A strong influence of urinary kallikrein excretion on the salt sensitivity of blood pressure has been recently suggested in normotensive patients. To evaluate the relationship between kallikrein and salt sensitivity in essential hypertension, active kallikrein excretion, plasma renin activity, atrial natriuretic peptide and aldosterone levels were evaluated in 37 male hypertensives (mean age 43.3 +/- 4.7 years) after two weeks on a normal NaCl diet (120 mmol NaCl per day). After kallikrein determination, salt sensitivity was assessed in a randomized cross-over double-blind fashion by evaluating the blood pressure response to a high (240 mmol NaCl per day for two weeks) and a low (40 mmol NaCl per day for 2 weeks) NaCl intake. Blood pressure changes were evaluated considering as baseline blood pressure the measurement taken at the end of the 2 weeks under normal NaCl intake. Patients were classified as salt sensitive when a diastolic blood pressure change of 10 mm Hg or more occurred after both periods of low and high NaCl intake.

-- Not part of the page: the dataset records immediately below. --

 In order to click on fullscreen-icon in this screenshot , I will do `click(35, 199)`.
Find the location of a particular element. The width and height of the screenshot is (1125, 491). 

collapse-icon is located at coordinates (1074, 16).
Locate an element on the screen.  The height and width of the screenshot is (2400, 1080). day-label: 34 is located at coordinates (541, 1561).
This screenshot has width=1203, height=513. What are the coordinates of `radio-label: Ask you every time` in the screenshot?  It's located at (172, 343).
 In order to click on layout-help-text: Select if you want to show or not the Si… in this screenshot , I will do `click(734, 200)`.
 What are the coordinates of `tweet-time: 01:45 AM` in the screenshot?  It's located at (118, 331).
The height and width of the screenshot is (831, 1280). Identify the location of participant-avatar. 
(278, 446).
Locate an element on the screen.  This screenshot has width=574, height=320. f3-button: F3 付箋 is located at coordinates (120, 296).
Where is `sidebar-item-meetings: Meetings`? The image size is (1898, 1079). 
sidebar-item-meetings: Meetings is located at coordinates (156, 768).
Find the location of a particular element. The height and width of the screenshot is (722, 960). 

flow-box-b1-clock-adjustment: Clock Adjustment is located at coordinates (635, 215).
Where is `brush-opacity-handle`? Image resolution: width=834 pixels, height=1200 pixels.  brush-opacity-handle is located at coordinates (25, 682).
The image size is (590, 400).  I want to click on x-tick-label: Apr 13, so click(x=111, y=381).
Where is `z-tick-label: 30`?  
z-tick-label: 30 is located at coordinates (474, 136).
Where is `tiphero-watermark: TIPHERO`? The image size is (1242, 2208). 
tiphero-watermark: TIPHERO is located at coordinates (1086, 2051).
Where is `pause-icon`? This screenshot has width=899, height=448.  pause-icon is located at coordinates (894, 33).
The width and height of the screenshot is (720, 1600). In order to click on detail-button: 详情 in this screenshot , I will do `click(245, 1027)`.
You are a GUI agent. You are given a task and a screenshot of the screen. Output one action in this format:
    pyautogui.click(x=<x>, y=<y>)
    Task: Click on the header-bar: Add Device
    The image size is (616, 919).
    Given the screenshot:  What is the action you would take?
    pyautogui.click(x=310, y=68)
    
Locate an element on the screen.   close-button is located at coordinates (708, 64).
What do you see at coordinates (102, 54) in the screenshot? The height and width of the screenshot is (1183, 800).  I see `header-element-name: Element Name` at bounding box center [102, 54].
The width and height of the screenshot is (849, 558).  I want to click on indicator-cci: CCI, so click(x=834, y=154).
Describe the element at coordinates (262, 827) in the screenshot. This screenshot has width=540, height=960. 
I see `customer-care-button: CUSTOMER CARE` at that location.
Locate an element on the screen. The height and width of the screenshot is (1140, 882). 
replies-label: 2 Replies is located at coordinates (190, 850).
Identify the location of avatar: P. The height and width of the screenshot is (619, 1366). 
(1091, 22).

At the end of the assessment of salt sensitivity, 19 hypertensive patients (mean age 43.0 +/- 4.6 years) were salt sensitive while 18 (mean age 43.5 +/- 4.7 years) were classified as salt resistant. The urinary excretion of active kallikrein was significantly lower (P < 0.0001) in salt sensitive (0.51 +/- 0.36 U/24 hr) than in salt resistant patients (1.28 +/- 0.48 U/24 hr). Also, plasma atrial natriuretic peptide levels were higher in salt sensitive than in salt resistant hypertensives (P < 0.02), and a significant correlation between urinary kallikrein and plasma atrial natriuretic peptide was demonstrated in salt sensitive hypertensives (r = -0.691, P < 0.001). These findings indicate a strong relationship between active kallikrein excretion and blood pressure sensitivity to NaCl intake in human essential hypertension, and suggest the increase in plasma ANP levels, often described in hypertensives, as a compensatory mechanism to an impaired renal sodium excretory function.